» **Instructions for the task**
In the passage below on cost-sensitive decision tree classification, what did the third group of experiments find would improve ICET's search in bias space?

» **Document excerpt**
------------------------------

The central problem investigated here is the problem of minimizing the cost of classification
when the tests are expensive. We argued that this requires assigning a cost to classification
errors. We also argued that a decision tree is the natural form of knowledge representation
for this type of problem. We then presented a general method for calculating the average cost
of classification for a decision tree, given a decision tree, information on the calculation of
test costs, a classification cost matrix, and a set of testing data. This method is applicable to
standard classification decision trees, without regard to how the decision tree is generated.
The method is sensitive to test costs, sensitive to classification error costs, capable of handling
conditional test costs, and capable of handling delayed tests.
We introduced ICET, a hybrid genetic decision tree induction algorithm. ICET uses a
genetic algorithm to evolve a population of biases for a decision tree induction algorithm.
Each individual in the population represents one set of biases. The fitness of an individual is
determined by using it to generate a decision tree with a training dataset, then calculating the
average cost of classification for the decision tree with a testing dataset.
We analyzed the behavior of ICET in a series of experiments, using five real-world medical
datasets. Three groups of experiments were performed. The first group looked at the
baseline performance of the five algorithms on the five datasets. ICET was found to have sig-nificantly lower costs than the other algorithms. Although it executes more slowly, an average
time of 23 minutes (for a typical dataset) is acceptable for many applications, and there
is the possibility of much greater speed on a parallel machine. The second group of experiments
studied the robustness of ICET under a variety of modifications to its input. The
results show that ICET is robust. The third group of experiments examined ICET’s search in
bias space. We discovered that the search could be improved by seeding the initial population
of biases.
In general, our research is concerned with pragmatic constraints on classification problems
(Provost & Buchanan, in press). We believe that many real-world classification problems
involve more than merely maximizing accuracy (Turney, in press). The results
presented here indicate that, in certain applications, a decision tree that merely maximizes
accuracy (e.g., trees generated by C4.5) may be far from the performance that is possible
with an algorithm that considers such realistic constraints as test costs, classification error
costs, conditional test costs, and delayed test results. These are just a few of the pragmatic
constraints that are faced in real-world classification problems.

------------------------------

(Records from a dataset)
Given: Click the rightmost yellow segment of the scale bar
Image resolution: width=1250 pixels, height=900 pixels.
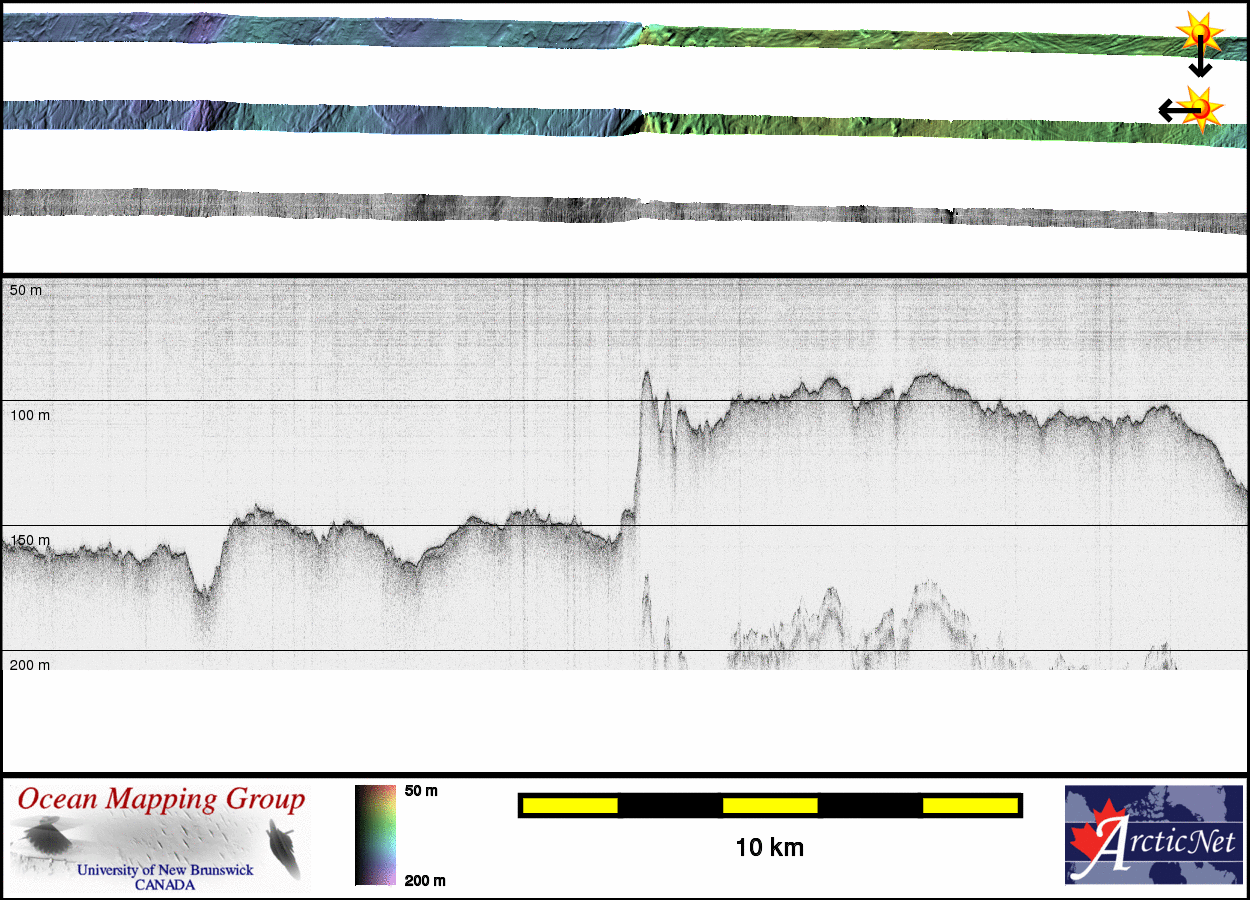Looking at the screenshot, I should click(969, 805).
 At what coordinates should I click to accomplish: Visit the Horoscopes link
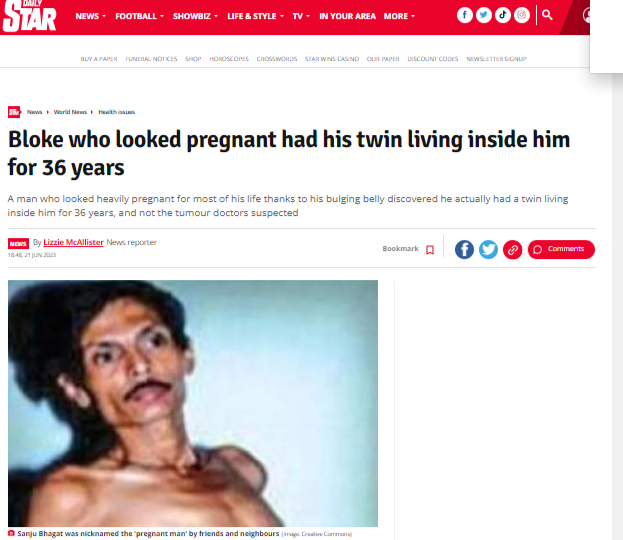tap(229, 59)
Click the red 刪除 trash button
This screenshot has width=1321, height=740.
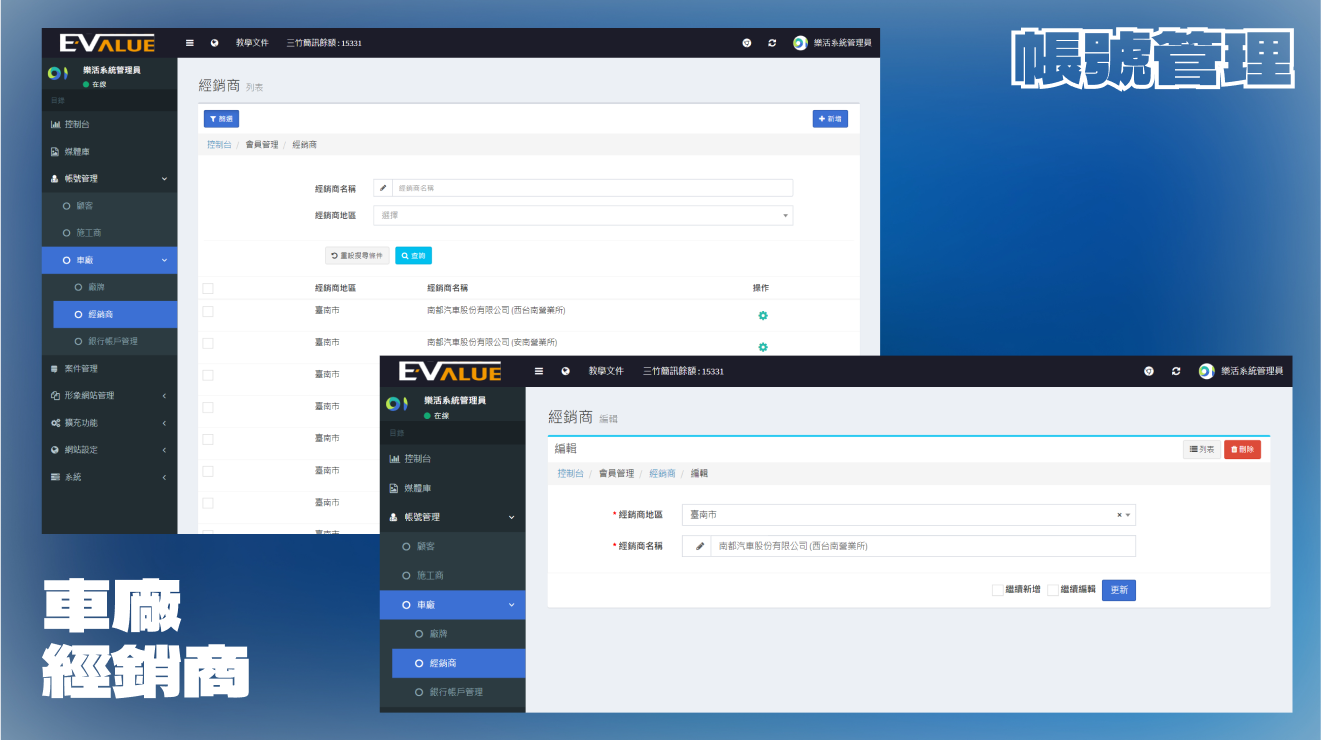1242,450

------------------------------

» **Problem solution**
Seeding the initial population of biases could improve the search.